** ACTIVITY **
Every line of the data below is to be written out again exactly.

(Beginning of STORED DATA)

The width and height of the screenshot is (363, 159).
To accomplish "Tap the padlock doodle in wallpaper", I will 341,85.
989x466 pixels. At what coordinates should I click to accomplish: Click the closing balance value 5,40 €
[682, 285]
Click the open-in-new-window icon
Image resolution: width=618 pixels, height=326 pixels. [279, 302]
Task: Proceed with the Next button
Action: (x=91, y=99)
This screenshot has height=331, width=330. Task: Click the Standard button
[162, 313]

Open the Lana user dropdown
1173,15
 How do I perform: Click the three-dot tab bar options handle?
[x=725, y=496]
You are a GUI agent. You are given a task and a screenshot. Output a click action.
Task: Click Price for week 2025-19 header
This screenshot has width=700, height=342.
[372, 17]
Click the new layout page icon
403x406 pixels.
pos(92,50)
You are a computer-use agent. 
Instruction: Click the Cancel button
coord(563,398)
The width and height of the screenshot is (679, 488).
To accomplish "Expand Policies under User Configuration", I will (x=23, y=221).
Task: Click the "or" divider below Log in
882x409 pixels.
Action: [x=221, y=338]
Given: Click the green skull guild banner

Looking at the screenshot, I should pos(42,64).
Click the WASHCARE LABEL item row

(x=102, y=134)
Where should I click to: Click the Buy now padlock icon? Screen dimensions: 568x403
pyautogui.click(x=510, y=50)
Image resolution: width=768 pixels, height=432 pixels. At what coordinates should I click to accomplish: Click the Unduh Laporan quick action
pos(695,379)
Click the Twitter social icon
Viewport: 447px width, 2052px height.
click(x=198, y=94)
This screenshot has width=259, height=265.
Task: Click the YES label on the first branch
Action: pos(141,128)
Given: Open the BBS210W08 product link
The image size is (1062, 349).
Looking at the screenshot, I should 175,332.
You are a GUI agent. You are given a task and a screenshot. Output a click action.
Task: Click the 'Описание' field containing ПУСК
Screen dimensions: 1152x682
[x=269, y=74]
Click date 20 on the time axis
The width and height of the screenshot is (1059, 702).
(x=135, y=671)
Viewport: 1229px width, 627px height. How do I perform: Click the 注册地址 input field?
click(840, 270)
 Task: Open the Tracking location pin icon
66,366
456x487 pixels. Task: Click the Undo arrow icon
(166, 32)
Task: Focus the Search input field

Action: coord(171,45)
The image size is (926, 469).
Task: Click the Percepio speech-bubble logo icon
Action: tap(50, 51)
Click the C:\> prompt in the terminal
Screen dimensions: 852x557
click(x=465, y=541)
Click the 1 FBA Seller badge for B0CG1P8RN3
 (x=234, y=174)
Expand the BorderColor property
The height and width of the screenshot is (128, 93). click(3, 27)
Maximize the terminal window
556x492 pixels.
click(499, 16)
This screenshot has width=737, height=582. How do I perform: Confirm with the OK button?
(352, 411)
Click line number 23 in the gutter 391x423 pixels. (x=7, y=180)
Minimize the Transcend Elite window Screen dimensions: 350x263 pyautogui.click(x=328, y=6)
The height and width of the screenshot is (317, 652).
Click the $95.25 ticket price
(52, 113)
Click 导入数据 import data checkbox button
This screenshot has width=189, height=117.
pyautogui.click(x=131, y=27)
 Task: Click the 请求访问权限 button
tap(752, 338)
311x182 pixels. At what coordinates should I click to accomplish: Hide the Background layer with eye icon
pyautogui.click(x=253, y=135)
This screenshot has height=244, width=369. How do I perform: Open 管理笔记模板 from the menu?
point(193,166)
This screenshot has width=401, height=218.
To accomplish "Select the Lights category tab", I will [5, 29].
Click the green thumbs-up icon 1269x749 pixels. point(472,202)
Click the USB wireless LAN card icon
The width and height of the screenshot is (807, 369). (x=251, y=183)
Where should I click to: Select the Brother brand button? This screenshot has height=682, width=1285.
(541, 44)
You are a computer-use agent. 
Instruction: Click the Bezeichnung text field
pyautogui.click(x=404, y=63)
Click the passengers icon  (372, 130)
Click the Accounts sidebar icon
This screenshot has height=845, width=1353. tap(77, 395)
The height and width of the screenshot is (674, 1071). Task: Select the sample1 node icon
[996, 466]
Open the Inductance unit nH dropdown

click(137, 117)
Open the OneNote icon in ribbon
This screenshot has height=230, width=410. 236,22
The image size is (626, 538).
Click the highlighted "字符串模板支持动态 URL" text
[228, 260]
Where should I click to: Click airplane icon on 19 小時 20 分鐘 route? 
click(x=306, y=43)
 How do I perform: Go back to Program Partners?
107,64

(End of STORED DATA)

** TASK SOLUTION **
The width and height of the screenshot is (363, 159).
To accomplish "Tap the padlock doodle in wallpaper", I will 341,85.
989x466 pixels. At what coordinates should I click to accomplish: Click the closing balance value 5,40 €
[682, 285]
Click the open-in-new-window icon
Image resolution: width=618 pixels, height=326 pixels. [279, 302]
Task: Proceed with the Next button
Action: (x=91, y=99)
This screenshot has height=331, width=330. Task: Click the Standard button
[162, 313]

Open the Lana user dropdown
1173,15
 How do I perform: Click the three-dot tab bar options handle?
[x=725, y=496]
You are a GUI agent. You are given a task and a screenshot. Output a click action.
Task: Click Price for week 2025-19 header
This screenshot has width=700, height=342.
[372, 17]
Click the new layout page icon
403x406 pixels.
pos(92,50)
You are a computer-use agent. 
Instruction: Click the Cancel button
coord(563,398)
The width and height of the screenshot is (679, 488).
To accomplish "Expand Policies under User Configuration", I will (x=23, y=221).
Task: Click the "or" divider below Log in
882x409 pixels.
Action: [x=221, y=338]
Given: Click the green skull guild banner

Looking at the screenshot, I should pos(42,64).
Click the WASHCARE LABEL item row

(x=102, y=134)
Where should I click to: Click the Buy now padlock icon? Screen dimensions: 568x403
pyautogui.click(x=510, y=50)
Image resolution: width=768 pixels, height=432 pixels. At what coordinates should I click to accomplish: Click the Unduh Laporan quick action
pos(695,379)
Click the Twitter social icon
Viewport: 447px width, 2052px height.
click(x=198, y=94)
This screenshot has width=259, height=265.
Task: Click the YES label on the first branch
Action: pos(141,128)
Given: Open the BBS210W08 product link
The image size is (1062, 349).
Looking at the screenshot, I should 175,332.
You are a GUI agent. You are given a task and a screenshot. Output a click action.
Task: Click the 'Описание' field containing ПУСК
Screen dimensions: 1152x682
[x=269, y=74]
Click date 20 on the time axis
The width and height of the screenshot is (1059, 702).
(x=135, y=671)
Viewport: 1229px width, 627px height. How do I perform: Click the 注册地址 input field?
click(840, 270)
 Task: Open the Tracking location pin icon
66,366
456x487 pixels. Task: Click the Undo arrow icon
(166, 32)
Task: Focus the Search input field

Action: coord(171,45)
The image size is (926, 469).
Task: Click the Percepio speech-bubble logo icon
Action: tap(50, 51)
Click the C:\> prompt in the terminal
Screen dimensions: 852x557
click(x=465, y=541)
Click the 1 FBA Seller badge for B0CG1P8RN3
 (x=234, y=174)
Expand the BorderColor property
The height and width of the screenshot is (128, 93). click(3, 27)
Maximize the terminal window
556x492 pixels.
click(499, 16)
This screenshot has width=737, height=582. How do I perform: Confirm with the OK button?
(352, 411)
Click line number 23 in the gutter 391x423 pixels. (x=7, y=180)
Minimize the Transcend Elite window Screen dimensions: 350x263 pyautogui.click(x=328, y=6)
The height and width of the screenshot is (317, 652).
Click the $95.25 ticket price
(52, 113)
Click 导入数据 import data checkbox button
This screenshot has width=189, height=117.
pyautogui.click(x=131, y=27)
 Task: Click the 请求访问权限 button
tap(752, 338)
311x182 pixels. At what coordinates should I click to accomplish: Hide the Background layer with eye icon
pyautogui.click(x=253, y=135)
This screenshot has height=244, width=369. How do I perform: Open 管理笔记模板 from the menu?
point(193,166)
This screenshot has width=401, height=218.
To accomplish "Select the Lights category tab", I will [5, 29].
Click the green thumbs-up icon 1269x749 pixels. point(472,202)
Click the USB wireless LAN card icon
The width and height of the screenshot is (807, 369). (x=251, y=183)
Where should I click to: Select the Brother brand button? This screenshot has height=682, width=1285.
(541, 44)
You are a computer-use agent. 
Instruction: Click the Bezeichnung text field
pyautogui.click(x=404, y=63)
Click the passengers icon  (372, 130)
Click the Accounts sidebar icon
This screenshot has height=845, width=1353. tap(77, 395)
The height and width of the screenshot is (674, 1071). Task: Select the sample1 node icon
[996, 466]
Open the Inductance unit nH dropdown

click(137, 117)
Open the OneNote icon in ribbon
This screenshot has height=230, width=410. 236,22
The image size is (626, 538).
Click the highlighted "字符串模板支持动态 URL" text
[228, 260]
Where should I click to: Click airplane icon on 19 小時 20 分鐘 route? 
click(x=306, y=43)
 How do I perform: Go back to Program Partners?
107,64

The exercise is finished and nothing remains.